La apicultura es un universo que aún no ha sido descubierto por la mayoría. Este apasionante mundo está repleto de términos y tipologías que suelen ser desconocidas para el gran público. Por ejemplo, a la hora de comprar miel, muchas personas descubren con asombro las numerosas variedades que existen. Ocurre lo mismo cuando hablamos de mielato o miel de melada, ambos se refieren a un mismo tipo de miel, y que pocas personas que no pertenezcan al sector saben lo que son. ¿Quieres descubrirlos? ¡Sigue leyendo!
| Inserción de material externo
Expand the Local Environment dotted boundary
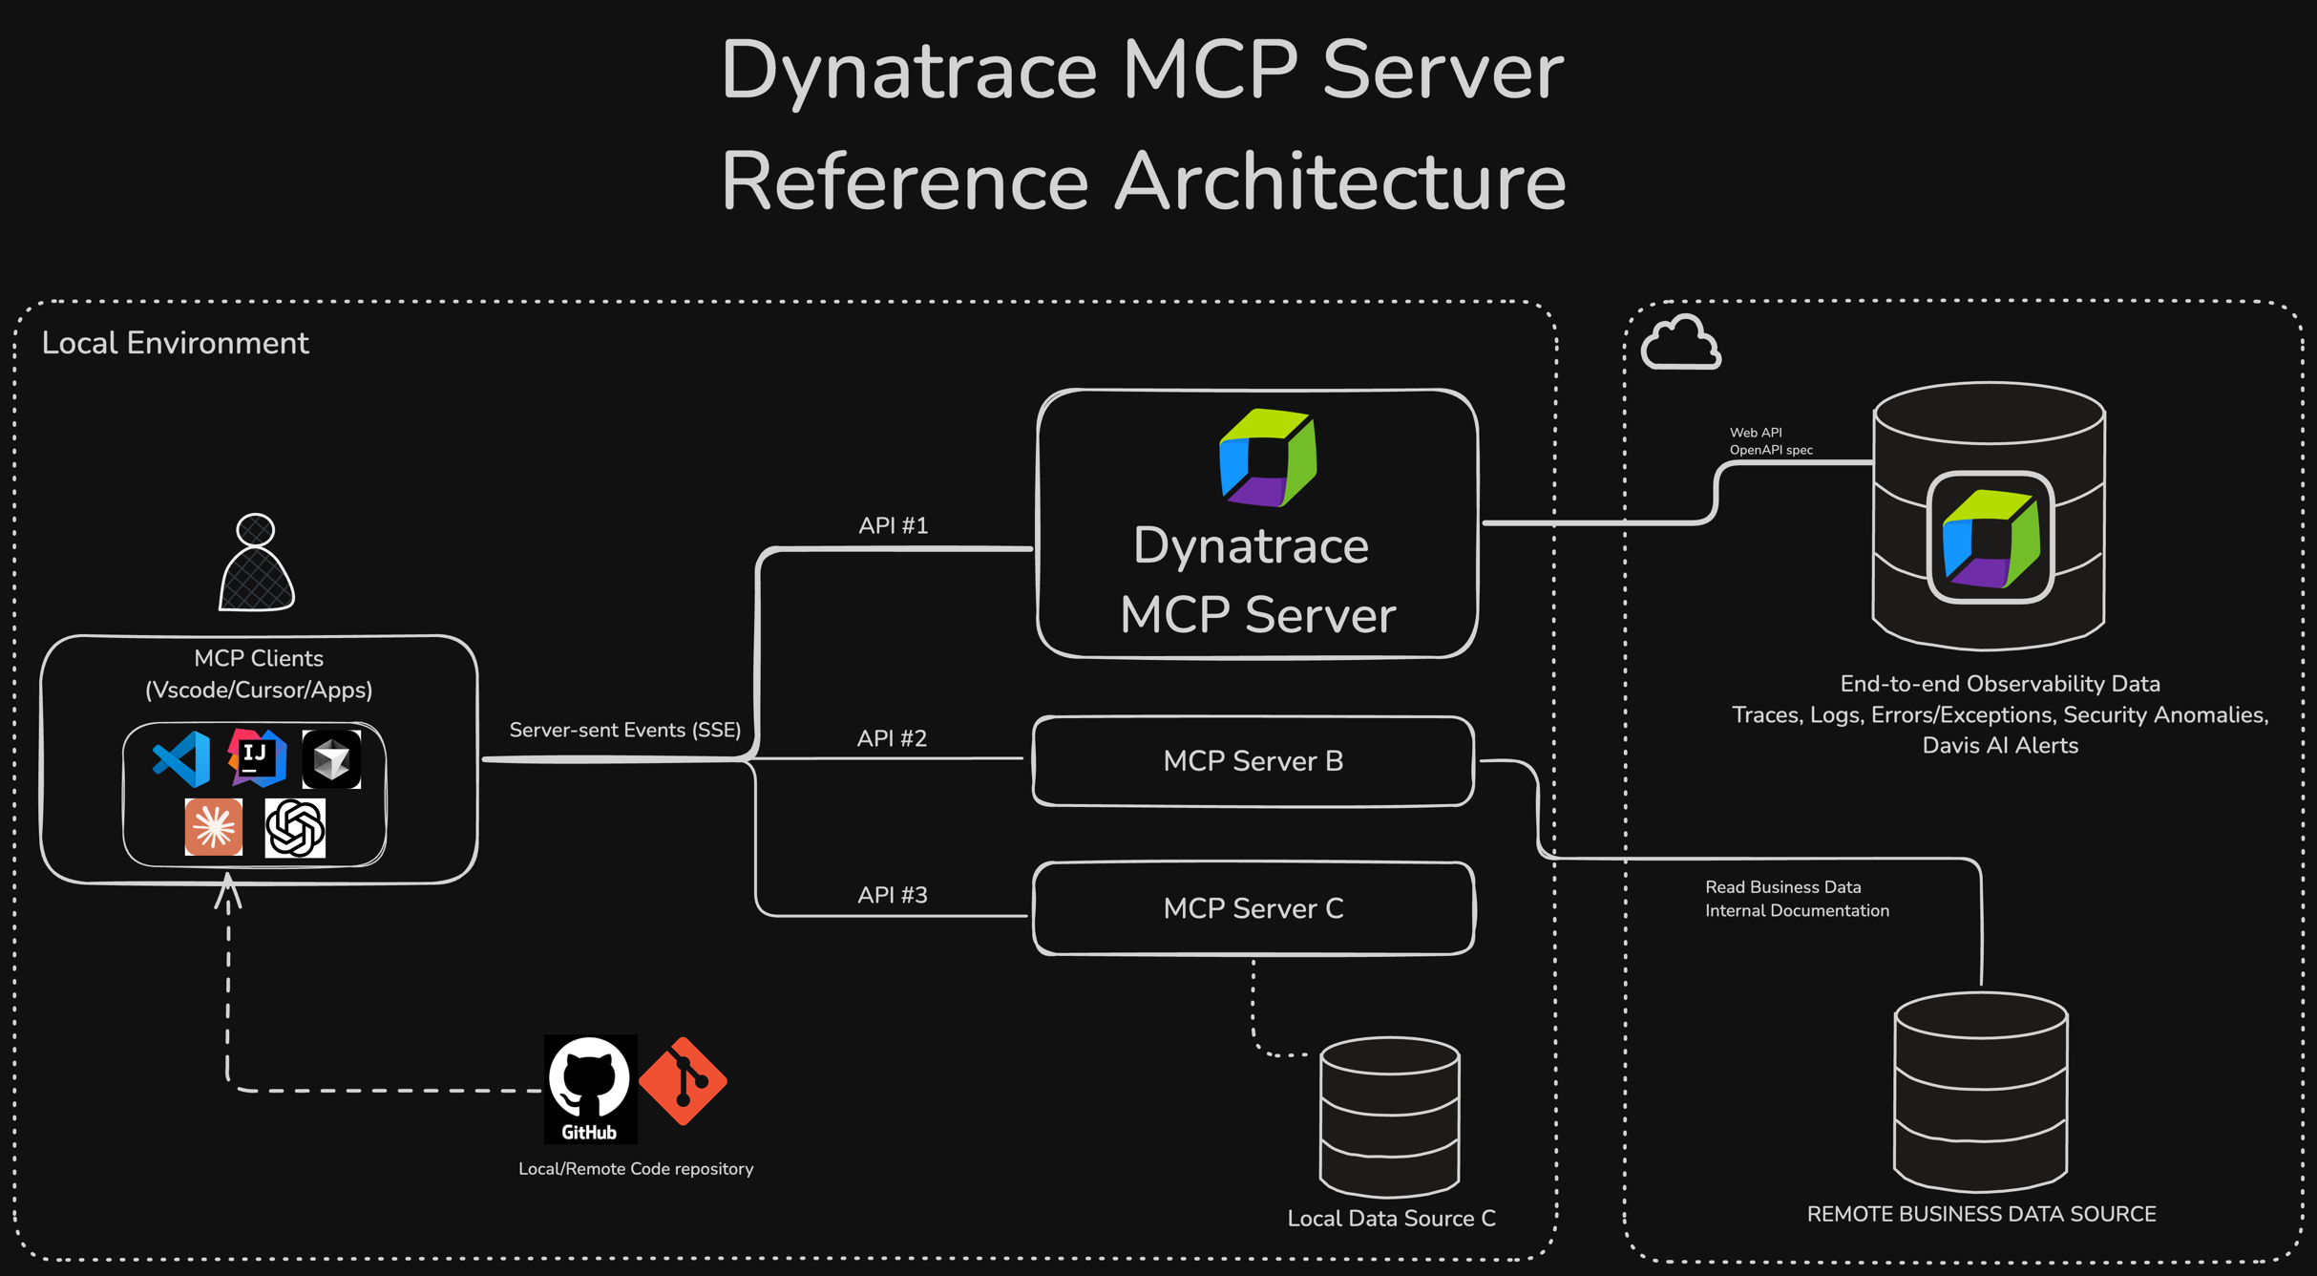 point(176,342)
¿De dónde se extrae la miel?

Empecemos por el principio. ¿Sabías que podemos clasificar la miel en función de su procedencia? En función de dónde obtienen las abejas el néctar, haremos la primera distinción. Si la recolección procede de flores, esta será miel floral. Un ejemplo es la miel de calluna, que procede de la flor de la calluna vulgaris o setembrina. También la miel de brezo entraría dentro de esta categoría, al obtenerse de las flores de los brezos Erica australis, Erica umbelata y Erica arborea.

La miel floral también puede ser, a su vez, monofloral o multifloral, en función de si predomina el néctar de una sola especie de flor o de varias. Algún ejemplo de este último tipo son las mieles de mil flores que pueden encontrarse en el mercado o nuestra miel de bosque, que procede del néctar de variedad de flores diferentes, principalmente de brezos, castaños y robles y no de una sola flor predominante.

Por otro lado, el mielato o la miel de mielada es elaborada por la abejas con la salvia y las secreciones azucaradas que otros insectos dejan al realizar picaduras en las hojas de los árboles o arbustos. Es decir, no obtienen el néctar directamente de las flores. Algunos de los árboles más comunes de los que proviene la mielada son el roble o la encina.

Características del mielato

Al tener un origen diferente, el mielato tiene unas características y un sabor diferentes a las mieles florales. Para empezar, la época de cosecha de ese tipo de secreciones suele realizarse principalmente durante los meses de agosto y septiembre. En función de la zona boscosa en la que se encuentren las colmenas, las abejas las recogerán de las variedades de árboles más abundantes en el lugar.

Una de las características más destacadas es su color. La miel con este origen tiene un tono más oscuro y brillante que la que procede de flores. Es lo que ocurre, por ejemplo, en el caso de nuestra miel de roble, que tiene un color ámbar muy oscuro. En comparación, tienen una cantidad menor de azúcar, por eso se solidifican con mayor dificultad. Además, poseen una mayor concentración de polifenoles que la procedente del néctar, por lo que tienen una mayor capacidad antioxidante.

Por último, su sabor es único. Al proceder de árboles, este tipo de miel tiene en el gusto cierto componente a resina y madera. Sin duda, las mieles de mielato son completamente diferentes al resto y tienen una personalidad marcada.

¿Cuál es mejor?

Como suele ocurrir con todo, no hay respuesta a la pregunta: ¿es mejor la miel floral o el mielato? Ambas son deliciosas y están cargadas de propiedades beneficiosas. Además, las dos son producidas por las abejas en la colmena. El hecho de que el mielato no procede del néctar de las flores no quiere decir que no lo elaboren las abejas. A la hora de elegir entre una y otra, dependerá de los gustos y preferencias de cada uno aunque la verdadera pregunta sería: ¿por qué no las dos?